Emotional communication between parents and children is crucial during early life, yet little is known about its neural underpinnings. Here, we adopt a dual connectivity approach to assess how positive and negative emotions modulate the interpersonal neural network between infants and their mothers during naturalistic interaction. Fifteen mothers were asked to model positive and negative emotions toward pairs of objects during social interaction with their infants (mean age 10.3 months) whilst the neural activity of both mothers and infants was concurrently measured using dual electroencephalography (EEG). Intra-brain and inter-brain network connectivity in the 6–9 Hz range (i.e. infant Alpha band) during maternal expression of positive and negative emotions was computed using directed (partial directed coherence, PDC) and non-directed (phase-locking value, PLV) connectivity metrics. Graph theoretical measures were used to quantify differences in network topology as a function of emotional valence. We found that inter-brain network indices (Density, Strength and Divisibility) consistently revealed strong effects of emotional valence on the parent-child neural network.
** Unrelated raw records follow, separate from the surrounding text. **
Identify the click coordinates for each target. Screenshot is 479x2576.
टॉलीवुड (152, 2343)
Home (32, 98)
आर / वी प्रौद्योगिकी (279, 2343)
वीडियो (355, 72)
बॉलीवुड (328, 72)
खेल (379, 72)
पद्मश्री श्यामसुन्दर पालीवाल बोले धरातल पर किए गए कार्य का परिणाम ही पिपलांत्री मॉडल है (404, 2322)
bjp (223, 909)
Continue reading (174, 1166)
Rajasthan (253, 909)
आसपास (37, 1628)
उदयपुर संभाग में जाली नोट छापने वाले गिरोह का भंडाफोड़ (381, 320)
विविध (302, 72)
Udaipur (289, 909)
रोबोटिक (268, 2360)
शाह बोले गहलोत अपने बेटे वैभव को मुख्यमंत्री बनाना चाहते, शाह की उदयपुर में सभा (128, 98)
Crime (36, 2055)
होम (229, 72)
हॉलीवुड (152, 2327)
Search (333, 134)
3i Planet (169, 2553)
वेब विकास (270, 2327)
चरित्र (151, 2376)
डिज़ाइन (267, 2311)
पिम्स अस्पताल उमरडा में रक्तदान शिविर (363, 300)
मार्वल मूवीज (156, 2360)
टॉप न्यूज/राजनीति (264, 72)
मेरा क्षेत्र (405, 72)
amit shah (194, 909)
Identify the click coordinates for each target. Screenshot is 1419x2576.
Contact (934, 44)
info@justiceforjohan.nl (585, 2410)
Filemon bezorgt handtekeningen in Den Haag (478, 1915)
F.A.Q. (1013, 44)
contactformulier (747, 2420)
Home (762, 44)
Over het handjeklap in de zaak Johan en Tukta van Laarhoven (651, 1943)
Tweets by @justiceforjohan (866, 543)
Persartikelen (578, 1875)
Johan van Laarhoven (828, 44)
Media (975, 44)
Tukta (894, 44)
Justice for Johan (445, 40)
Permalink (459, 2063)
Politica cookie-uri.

Parents and children showed stronger integration of their neural processes during maternal demonstrations of positive than negative emotions. Further, directed inter-brain metrics (PDC) indicated that mother to infant directional influences were stronger during the expression of positive than negative emotional states. These results suggest that the parent-infant inter-brain network is modulated by the emotional quality and tone of dyadic social interactions, and that inter-brain graph metrics may be successfully applied to examine these changes in parent-infant inter-brain network topology.